Session 1: Foundations – Why Math Powers Design (Vectors & Basics)
Quick Review
From Captain Gad's notes: Math is the core for creating aircraft designs (not readily available in Uganda, so we're building it now). Think of Jonathan—he used math to spot a 'hidden effect' in baseball. You'll do the same for flight!
Get Started
Open your ukubona-aero-lab folder in VS Code. In the terminal, type wsl (if on Windows) to enter Linux mode, then source venv/bin/activate to turn on your lab.
Step 1: Create s1.py
In terminal, type code s1.py. This opens the file in VS Code.

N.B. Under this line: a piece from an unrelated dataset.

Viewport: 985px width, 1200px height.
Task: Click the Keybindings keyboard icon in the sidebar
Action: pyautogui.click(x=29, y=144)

Copy-paste the code below into it, then save (Ctrl+S).
import numpy as np
import matplotlib.pyplot as plt
import os
os.makedirs("plots", exist_ok=True)
thrust = np.array([100, 50])
gravity = np.array([0, -9.81])
fig, ax = plt.subplots()
ax.quiver(0, 0, thrust[0], thrust[1],
angles="xy", scale_units="xy", scale=1,
color="blue", label="Thrust")
ax.quiver(0, 0, gravity[0], gravity[1],
angles="xy", scale_units="xy", scale=1,
color="red", label="Gravity")
ax.set_xlim(-10, 110)
ax.set_ylim(-20, 60)
ax.set_xlabel("X Force")
ax.set_ylabel("Y Force")
ax.legend()
ax.set_title("Basic Aero Forces")
ax.grid(True)
plt.savefig("plots/session1_forces.png", dpi=200)
plt.close()
print("✅ Plot saved!")
Step 2: Run the Code
In terminal, type bash run.sh. This runs your script and saves a plot in plots/session1_forces.png. Open the image—it's thrust vs. gravity vectors!
Excite: Play Around
Edit s1.py: Change thrust to [100, 60] (higher Y for more lift). Save, run bash run.sh again. See how it "climbs" more? That's math designing flight!
Homework
Try different forces (e.g., stronger gravity: [0, -15]). Save your best plot. Commit to GitHub: In terminal, git add ., git commit -m "Session 1 vectors", git push.
Math Focus
Vectors show direction and strength—like thrust pushing forward/up, gravity pulling down. Key for aero forces!